▶ [YOUR GOAL] Rewrite the paragraph in the text on Together for Catalonia that begins "The new Together for Catalonia was formed" as a short bulleted list that keeps its main facts.

- Abbreviation: JxCat Junts
- President: Carles Puigdemont
- Secretary-General: Jordi Turull
- Vice Presidents: Anna Erra Josep Rius Francesc de Dalmases Aurora Madaula
- Founder: Carles Puigdemont
- Founded: 18 July 2020
- Registered: 11 July 2018
- Split from: Catalan European Democratic Party
- Preceded by: Together for Catalonia (2017)
- Headquarters: Passatge de Bofill, 9 08013, Barcelona, Catalonia, Spain
- Youth wing: Nationalist Youth of Catalonia
- Membership (2024): ▲6,583
- Ideology: Catalan independence; Populism;
- Political position: Centre-right
- European affiliation: European Democratic Party
- European Parliament group: Non-Inscrits
- Colours: Turquoise
- Slogan: Junts, per Catalunya ('Together, for Catalonia')
- Members: See list of members
- Congress of Deputies (Catalan seats): 7 / 48
- Senate (Catalan seats): 4 / 24
- European Parliament (Spanish seats): 1 / 61
- Parliament of Catalonia: 34 / 135
- Mayors: 334 / 947
- Town councilors: 2,683 / 9,139
- County councils: 20 / 40
- County councilors: 321 / 1,028

Website
- junts.cat

= Together for Catalonia (2020) =

Together for Catalonia (Junts per Catalunya, JxCat), often shortened to Junts (/ca/), is a Catalan pro-independence and populist political party that sits on the centre-right of the political spectrum. It is the second-largest party in the Parliament of Catalonia, holding 35 of the 135 seats. The current party president since 2024 is Carles Puigdemont.

Junts was established in July 2020 by former Catalan President Carles Puigdemont, as a result of his rupture with the Catalan nationalist Catalan European Democratic Party (PDeCAT). The party adopted the name of the homonym alliance, founded in 2017 and held its founding congress
between 25 July and 3 October 2020. The party soon divided between the most moderate separatist faction formed by former members of the PDeCAT and those more radical who came from the civil society.

The new Together for Catalonia was formed by the merger of the National Call for the Republic (CNxR), the Action for the Republic (AxR), The Greens–Green Alternative (EV–AV) and splinter elements from the PDeCAT such as Independence Rally (RI.cat), but it also aims at the eventual incorporation of members from the Democrats of Catalonia (DC) and the Popular Unity Candidacy (CUP) parties. The party is to co-exist with the old Together for Catalonia alliance as a result of the Puigdemont–PDeCAT clash over the trademark's property rights, with those of the party having been taken over by the former but the latter still retaining the rights over the electoral coalition and the public funding.

Ahead of the 2024 Catalan regional election, the party announced that it would run under the Together+Carles Puigdemont for Catalonia platform (abbreviated as Cat–Junts+ or Junts+, Junts+Carles Puigdemont per Catalunya).

(Dataset entries)

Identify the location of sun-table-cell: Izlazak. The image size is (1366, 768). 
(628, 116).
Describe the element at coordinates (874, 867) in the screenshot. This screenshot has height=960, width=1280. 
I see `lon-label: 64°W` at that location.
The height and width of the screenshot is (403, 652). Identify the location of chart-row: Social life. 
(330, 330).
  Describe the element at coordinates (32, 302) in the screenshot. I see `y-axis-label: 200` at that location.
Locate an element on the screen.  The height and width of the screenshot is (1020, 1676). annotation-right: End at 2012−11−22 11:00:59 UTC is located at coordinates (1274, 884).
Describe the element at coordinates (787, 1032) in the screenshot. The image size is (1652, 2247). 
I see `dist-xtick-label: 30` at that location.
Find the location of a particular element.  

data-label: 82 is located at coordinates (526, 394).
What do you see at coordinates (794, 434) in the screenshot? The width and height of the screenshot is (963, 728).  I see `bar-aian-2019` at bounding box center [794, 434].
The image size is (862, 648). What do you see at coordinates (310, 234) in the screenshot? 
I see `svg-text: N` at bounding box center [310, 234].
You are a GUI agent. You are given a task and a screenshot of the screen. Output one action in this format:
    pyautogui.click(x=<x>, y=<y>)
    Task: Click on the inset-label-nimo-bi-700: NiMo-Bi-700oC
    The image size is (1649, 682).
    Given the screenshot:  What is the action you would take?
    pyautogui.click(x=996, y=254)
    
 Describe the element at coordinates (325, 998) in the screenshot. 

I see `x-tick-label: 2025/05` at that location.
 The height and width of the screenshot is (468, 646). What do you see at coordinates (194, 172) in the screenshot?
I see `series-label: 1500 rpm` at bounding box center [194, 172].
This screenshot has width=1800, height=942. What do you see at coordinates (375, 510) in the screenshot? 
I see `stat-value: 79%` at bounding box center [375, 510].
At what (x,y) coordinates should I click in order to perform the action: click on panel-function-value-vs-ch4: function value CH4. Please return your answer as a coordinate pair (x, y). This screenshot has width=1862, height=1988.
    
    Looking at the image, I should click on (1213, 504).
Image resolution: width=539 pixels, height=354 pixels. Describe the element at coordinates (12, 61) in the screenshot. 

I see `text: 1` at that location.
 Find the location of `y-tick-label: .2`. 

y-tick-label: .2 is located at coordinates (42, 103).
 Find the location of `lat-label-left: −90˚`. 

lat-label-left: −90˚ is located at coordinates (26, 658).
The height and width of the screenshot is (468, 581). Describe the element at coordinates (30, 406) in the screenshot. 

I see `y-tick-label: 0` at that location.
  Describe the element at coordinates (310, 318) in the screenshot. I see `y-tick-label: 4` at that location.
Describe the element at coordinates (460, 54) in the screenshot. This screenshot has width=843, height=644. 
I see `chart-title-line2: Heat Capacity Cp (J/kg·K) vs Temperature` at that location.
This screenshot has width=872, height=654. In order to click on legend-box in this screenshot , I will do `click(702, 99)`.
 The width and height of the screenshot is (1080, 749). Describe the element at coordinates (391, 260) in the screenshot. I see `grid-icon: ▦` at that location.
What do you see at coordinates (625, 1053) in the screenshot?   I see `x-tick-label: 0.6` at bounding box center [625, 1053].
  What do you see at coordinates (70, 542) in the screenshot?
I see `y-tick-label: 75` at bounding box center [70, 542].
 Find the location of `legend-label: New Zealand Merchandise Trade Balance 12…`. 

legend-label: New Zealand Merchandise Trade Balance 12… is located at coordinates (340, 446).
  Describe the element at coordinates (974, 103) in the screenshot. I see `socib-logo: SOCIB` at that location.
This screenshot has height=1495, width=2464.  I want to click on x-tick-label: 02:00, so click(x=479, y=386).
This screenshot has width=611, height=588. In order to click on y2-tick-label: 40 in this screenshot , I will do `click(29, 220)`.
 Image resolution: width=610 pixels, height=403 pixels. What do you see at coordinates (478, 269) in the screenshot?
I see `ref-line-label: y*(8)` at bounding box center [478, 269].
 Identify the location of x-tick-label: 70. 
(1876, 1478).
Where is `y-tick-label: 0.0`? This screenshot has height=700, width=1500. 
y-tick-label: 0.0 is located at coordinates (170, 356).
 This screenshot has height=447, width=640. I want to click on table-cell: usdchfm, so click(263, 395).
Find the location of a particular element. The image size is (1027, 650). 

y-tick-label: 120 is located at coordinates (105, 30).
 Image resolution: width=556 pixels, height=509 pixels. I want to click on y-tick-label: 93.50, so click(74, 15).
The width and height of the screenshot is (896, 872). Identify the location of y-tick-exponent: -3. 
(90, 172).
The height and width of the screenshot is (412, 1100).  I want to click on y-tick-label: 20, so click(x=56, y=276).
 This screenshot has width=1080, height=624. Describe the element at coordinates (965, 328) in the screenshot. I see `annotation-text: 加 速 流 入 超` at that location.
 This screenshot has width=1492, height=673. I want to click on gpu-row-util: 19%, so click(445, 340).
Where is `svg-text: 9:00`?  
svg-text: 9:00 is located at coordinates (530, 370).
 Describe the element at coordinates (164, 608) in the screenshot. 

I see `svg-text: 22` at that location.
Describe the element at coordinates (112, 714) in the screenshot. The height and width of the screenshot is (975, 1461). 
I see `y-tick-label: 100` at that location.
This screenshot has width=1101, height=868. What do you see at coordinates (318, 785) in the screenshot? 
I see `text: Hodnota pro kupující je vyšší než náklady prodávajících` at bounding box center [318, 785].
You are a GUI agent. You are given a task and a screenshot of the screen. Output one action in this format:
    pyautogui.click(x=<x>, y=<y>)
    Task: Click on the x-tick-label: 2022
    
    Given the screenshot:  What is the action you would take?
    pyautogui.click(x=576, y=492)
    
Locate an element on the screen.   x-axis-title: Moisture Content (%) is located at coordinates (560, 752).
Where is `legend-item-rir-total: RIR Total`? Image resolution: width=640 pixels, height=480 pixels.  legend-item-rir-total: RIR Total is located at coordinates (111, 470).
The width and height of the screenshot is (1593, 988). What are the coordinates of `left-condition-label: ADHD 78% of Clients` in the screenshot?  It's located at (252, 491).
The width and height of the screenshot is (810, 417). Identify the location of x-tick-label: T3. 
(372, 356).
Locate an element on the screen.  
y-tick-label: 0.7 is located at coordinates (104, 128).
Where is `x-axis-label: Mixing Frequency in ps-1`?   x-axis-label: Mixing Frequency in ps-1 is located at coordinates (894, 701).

▶ [EXERCISE RESULT]
- Formed by the merger of the National Call for the Republic (CNxR), the Action for the Republic (AxR), The Greens–Green Alternative (EV–AV) and PDeCAT splinter elements such as Independence Rally (RI.cat).
- Aims eventually to incorporate members from the Democrats of Catalonia (DC) and the Popular Unity Candidacy (CUP).
- Co-exists with the old Together for Catalonia alliance because of the Puigdemont–PDeCAT clash over the trademark's property rights.
- Puigdemont took over the rights to the party, while PDeCAT kept the rights over the electoral coalition and the public funding.